From 2900e47cec38755348cfcfa9830cd1b5c8abd3b2 Mon Sep 17 00:00:00 2001
From: Ryan VanderMeulen <ryanvm@gmail.com>
Date: Tue, 23 Jun 2015 16:27:49 -0400
Subject: [PATCH] Backed out changeset fe813debcd79 (bug 1172498) for crashes.
 CLOSED TREE

---
 js/src/jit-test/tests/ion/bug1172498.js |  3 ---
 js/src/jit/JitFrames.cpp                | 13 +++----------
 2 files changed, 3 insertions(+), 13 deletions(-)
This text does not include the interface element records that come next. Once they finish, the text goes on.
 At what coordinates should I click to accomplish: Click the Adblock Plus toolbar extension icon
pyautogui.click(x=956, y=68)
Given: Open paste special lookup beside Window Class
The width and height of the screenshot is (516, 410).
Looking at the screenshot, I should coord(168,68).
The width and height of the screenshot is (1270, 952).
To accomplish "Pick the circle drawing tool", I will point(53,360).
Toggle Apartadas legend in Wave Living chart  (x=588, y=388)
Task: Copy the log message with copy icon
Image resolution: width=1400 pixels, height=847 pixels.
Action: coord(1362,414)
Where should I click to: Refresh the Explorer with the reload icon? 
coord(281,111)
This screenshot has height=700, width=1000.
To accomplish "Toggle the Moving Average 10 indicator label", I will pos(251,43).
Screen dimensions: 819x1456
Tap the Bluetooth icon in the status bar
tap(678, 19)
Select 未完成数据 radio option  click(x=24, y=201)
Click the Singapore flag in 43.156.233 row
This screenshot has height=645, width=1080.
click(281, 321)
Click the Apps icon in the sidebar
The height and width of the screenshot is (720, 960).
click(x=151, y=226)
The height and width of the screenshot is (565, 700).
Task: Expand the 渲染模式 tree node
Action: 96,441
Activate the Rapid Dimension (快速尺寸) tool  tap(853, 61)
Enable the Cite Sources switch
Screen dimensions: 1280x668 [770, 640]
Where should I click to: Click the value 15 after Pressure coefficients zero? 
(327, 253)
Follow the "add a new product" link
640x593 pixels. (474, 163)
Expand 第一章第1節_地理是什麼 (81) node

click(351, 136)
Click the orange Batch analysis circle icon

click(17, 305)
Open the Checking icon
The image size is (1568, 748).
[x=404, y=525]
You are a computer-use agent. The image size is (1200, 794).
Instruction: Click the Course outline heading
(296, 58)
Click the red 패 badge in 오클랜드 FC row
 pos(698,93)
 delete mode 100644 js/src/jit-test/tests/ion/bug1172498.js

diff --git a/js/src/jit-test/tests/ion/bug1172498.js b/js/src/jit-test/tests/ion/bug1172498.js
deleted file mode 100644
index 705cc109b83a..000000000000
--- a/js/src/jit-test/tests/ion/bug1172498.js
+++ /dev/null
@@ -1,3 +0,0 @@
-for(var e=1; e<10000; e++) {
-  new (function  (c) { eval("var y"); });
-}
diff --git a/js/src/jit/JitFrames.cpp b/js/src/jit/JitFrames.cpp
index 128670abbf5c..54b7a3ccd6c2 100644
--- a/js/src/jit/JitFrames.cpp
+++ b/js/src/jit/JitFrames.cpp
@@ -11,7 +11,6 @@
 #include "jsfun.h"
 #include "jsobj.h"
 #include "jsscript.h"
-#include "jsutil.h"
 
 #include "gc/Marking.h"
 #include "jit/BaselineDebugModeOSR.h"
@@ -1048,11 +1047,9 @@ MarkThisAndArguments(JSTracer* trc, JitFrameLayout* layout)
 
     size_t nargs = layout->numActualArgs();
     size_t nformals = 0;
-    size_t newTargetOffset = 0;
     if (CalleeTokenIsFunction(layout->calleeToken())) {
         JSFunction* fun = CalleeTokenToFunction(layout->calleeToken());
         nformals = fun->nonLazyScript()->argumentsHasVarBinding() ? 0 : fun->nargs();
-        newTargetOffset = Max(nargs, fun->nargs());
     }
 
     Value* argv = layout->argv();
@@ -1060,14 +1057,10 @@ MarkThisAndArguments(JSTracer* trc, JitFrameLayout* layout)
     // Trace |this|.
     TraceRoot(trc, argv, "ion-thisv");
 
-    // Trace actual arguments beyond the formals. Note + 1 for thisv.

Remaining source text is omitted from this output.